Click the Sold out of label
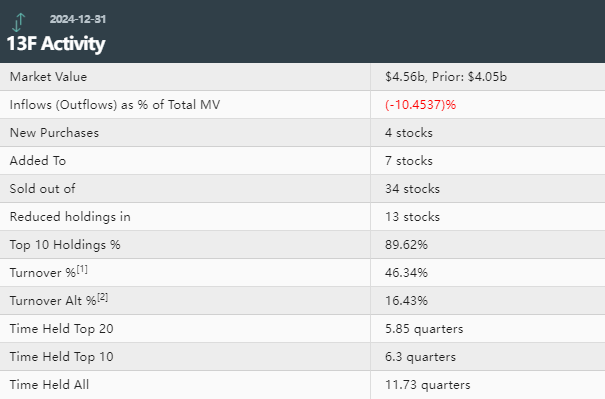pos(42,189)
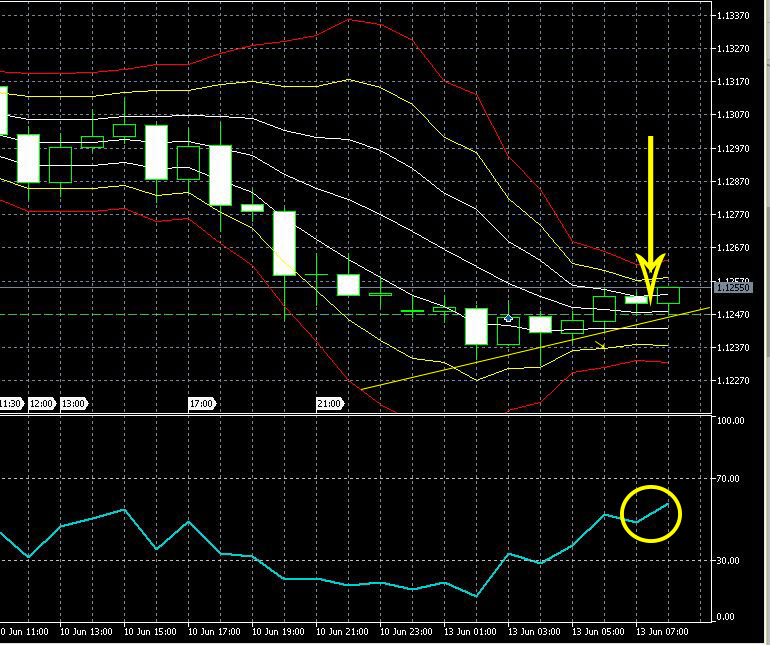Image resolution: width=770 pixels, height=645 pixels.
Task: Select the 17:00 time marker label
Action: [x=201, y=404]
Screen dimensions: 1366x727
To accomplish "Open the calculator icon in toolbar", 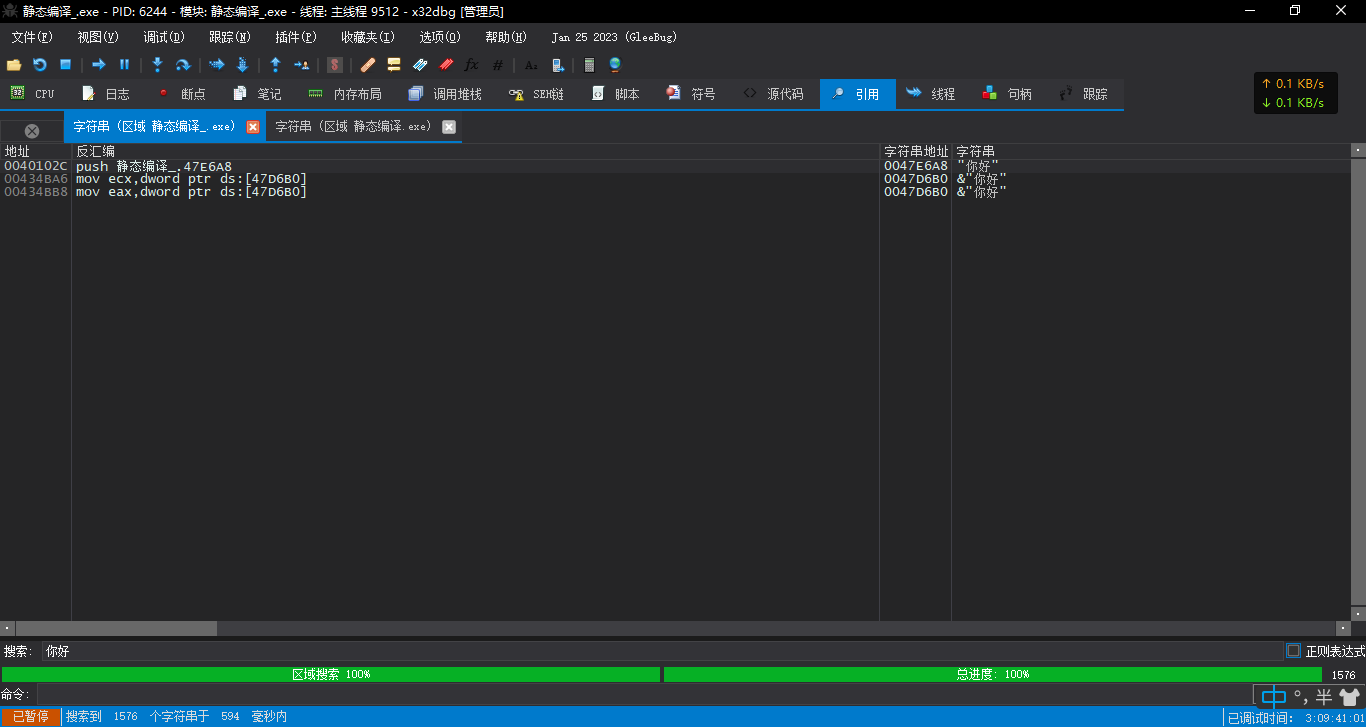I will (x=589, y=64).
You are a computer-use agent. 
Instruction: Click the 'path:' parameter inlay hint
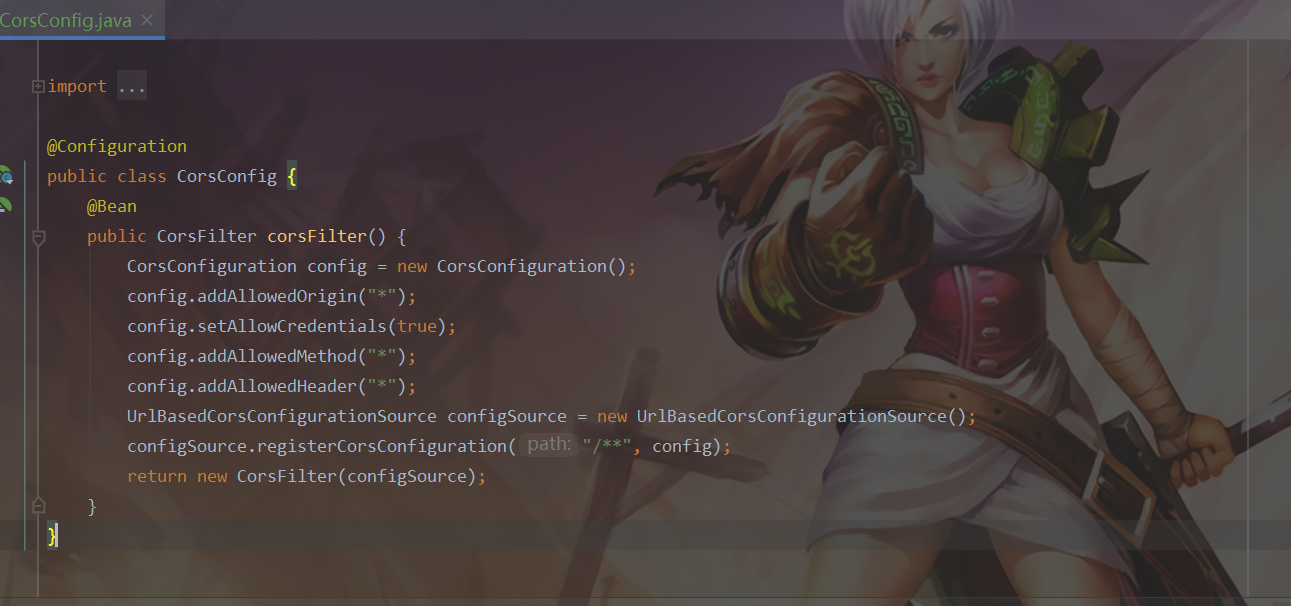click(x=548, y=445)
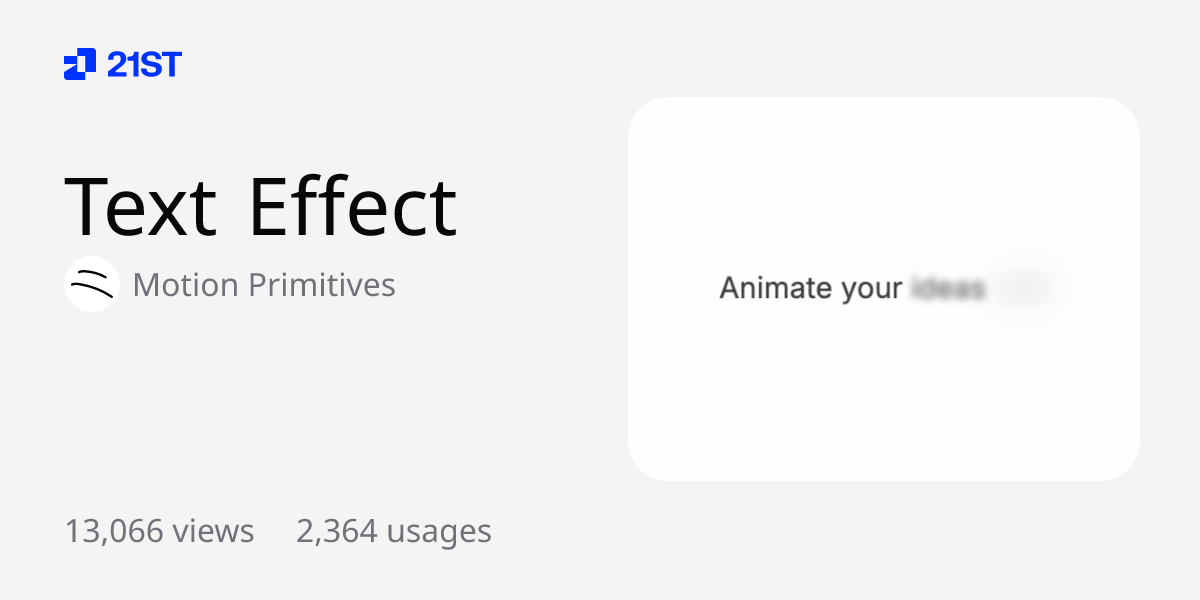Click the word Effect in the title
This screenshot has height=600, width=1200.
click(x=352, y=207)
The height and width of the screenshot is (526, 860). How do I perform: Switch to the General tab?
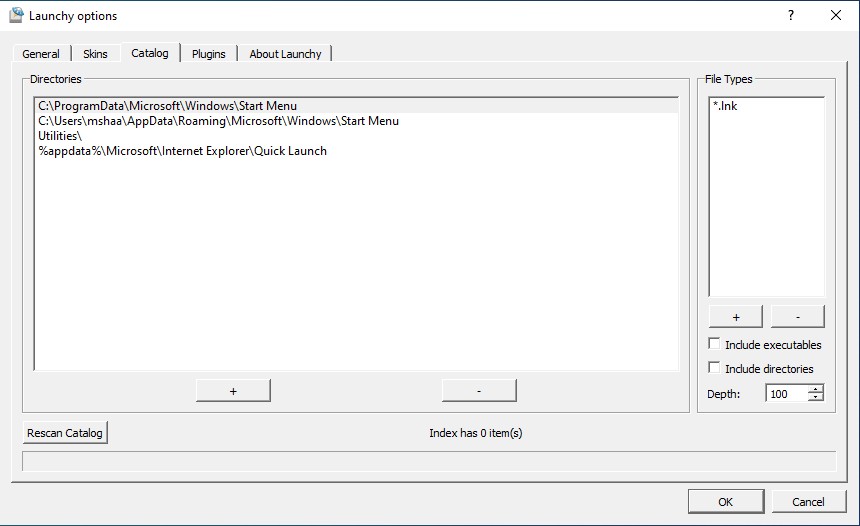click(x=41, y=54)
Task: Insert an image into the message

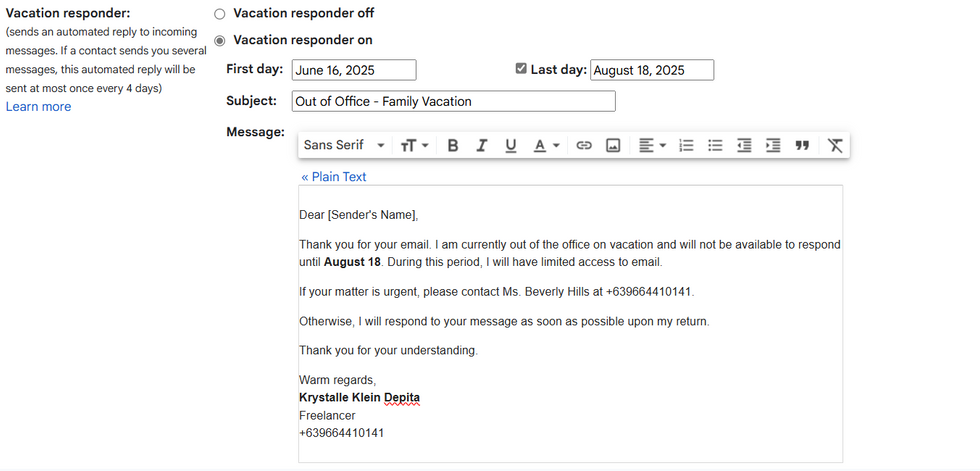Action: tap(613, 146)
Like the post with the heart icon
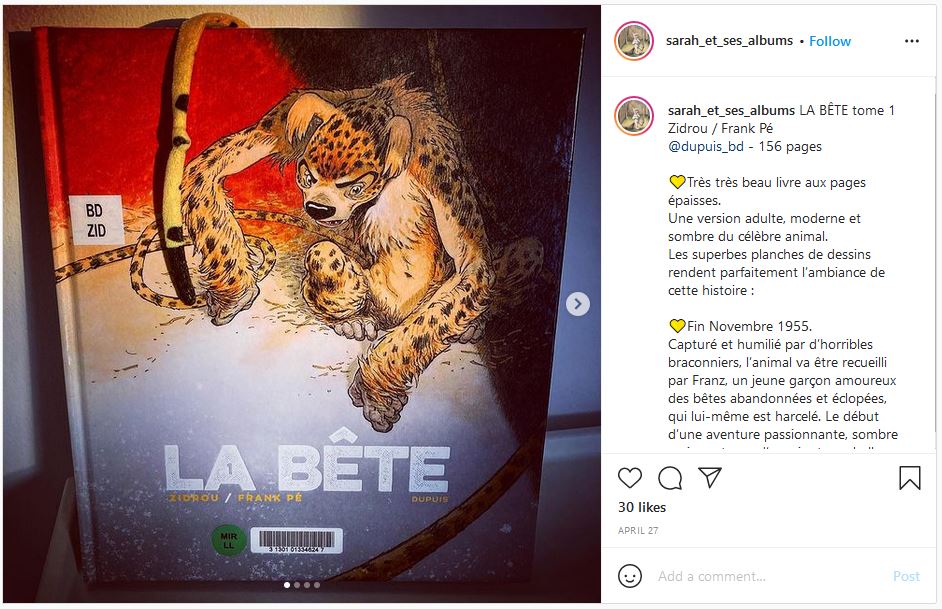Viewport: 942px width, 609px height. pyautogui.click(x=630, y=478)
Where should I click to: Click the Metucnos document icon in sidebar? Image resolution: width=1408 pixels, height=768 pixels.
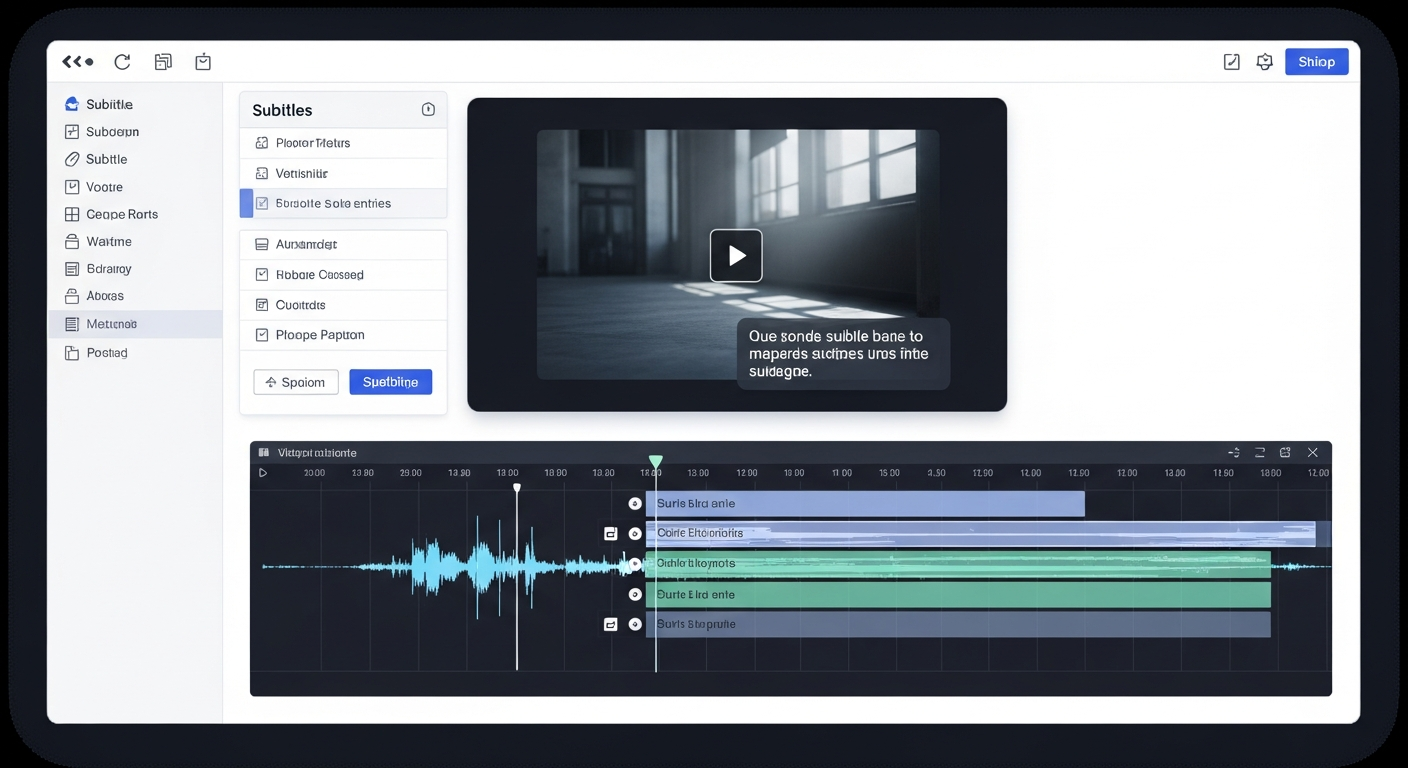click(70, 323)
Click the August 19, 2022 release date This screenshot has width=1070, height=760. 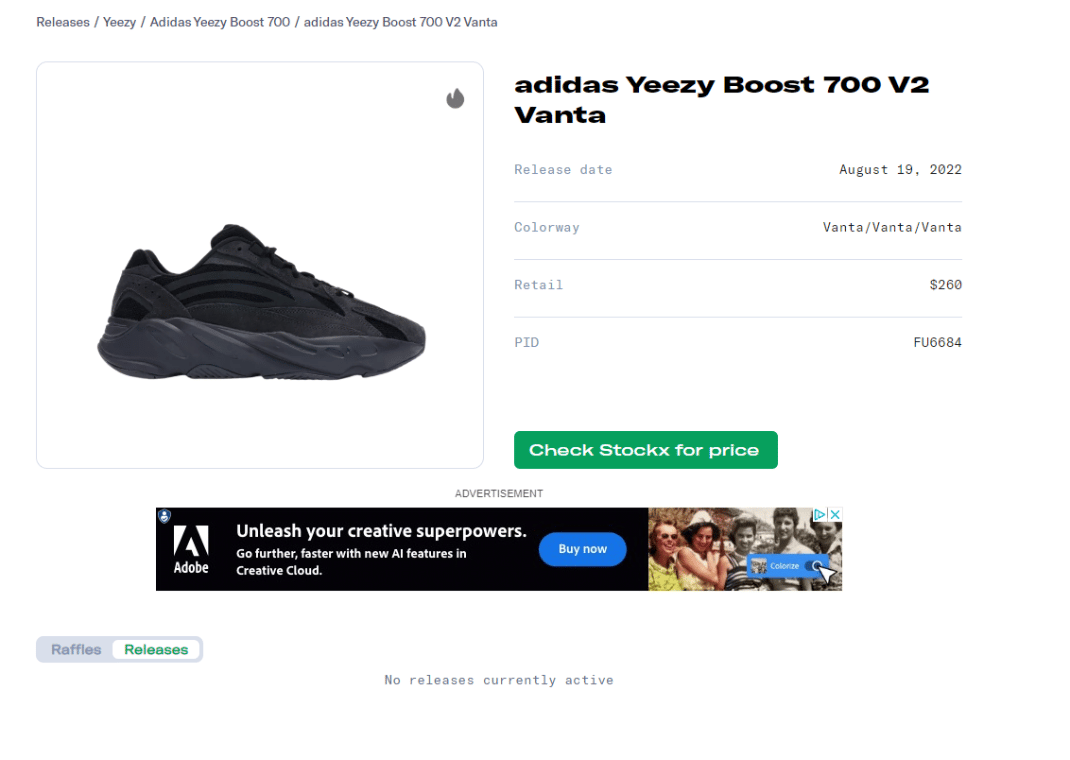click(x=900, y=170)
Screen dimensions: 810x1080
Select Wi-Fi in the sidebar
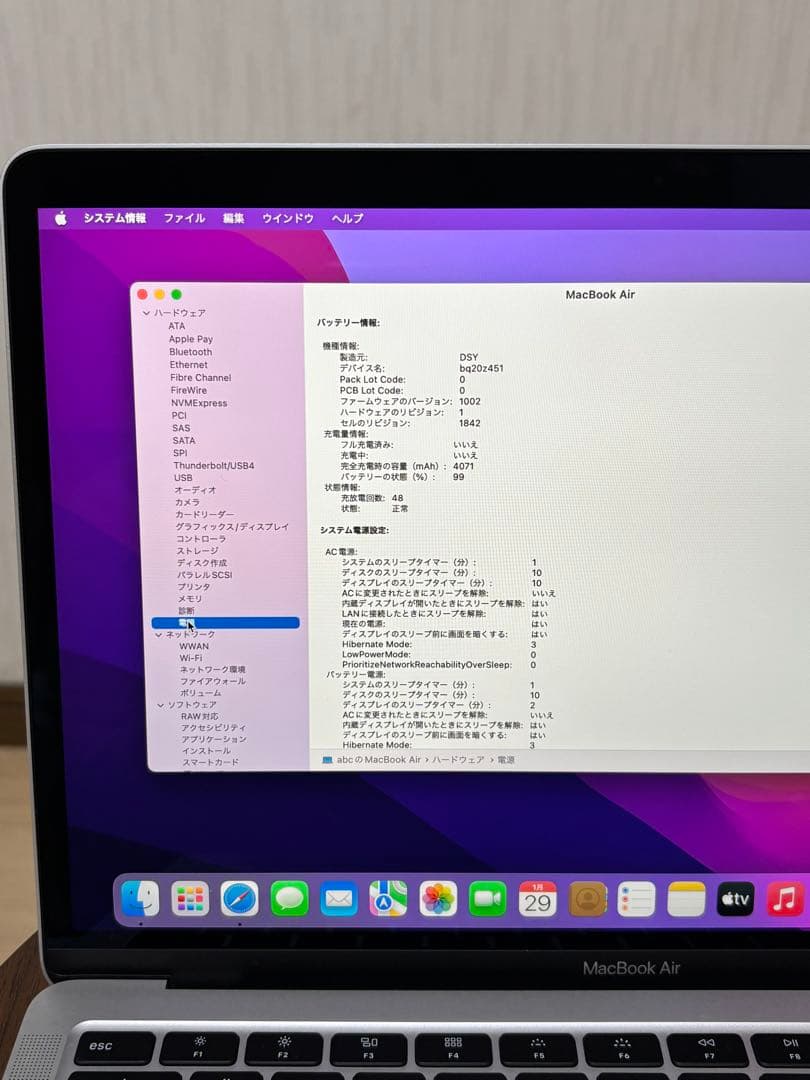[190, 658]
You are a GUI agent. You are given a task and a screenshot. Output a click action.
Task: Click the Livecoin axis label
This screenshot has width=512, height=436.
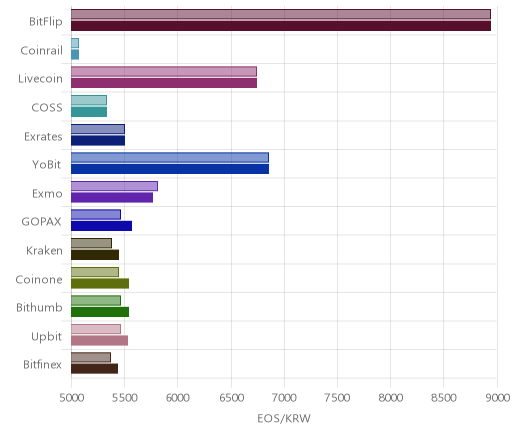coord(40,79)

——

Copy all lines from the entries that contain the word "dimensions".

Task solution:
Screen dimensions: 1366x727
Screen dimensions: 810x1080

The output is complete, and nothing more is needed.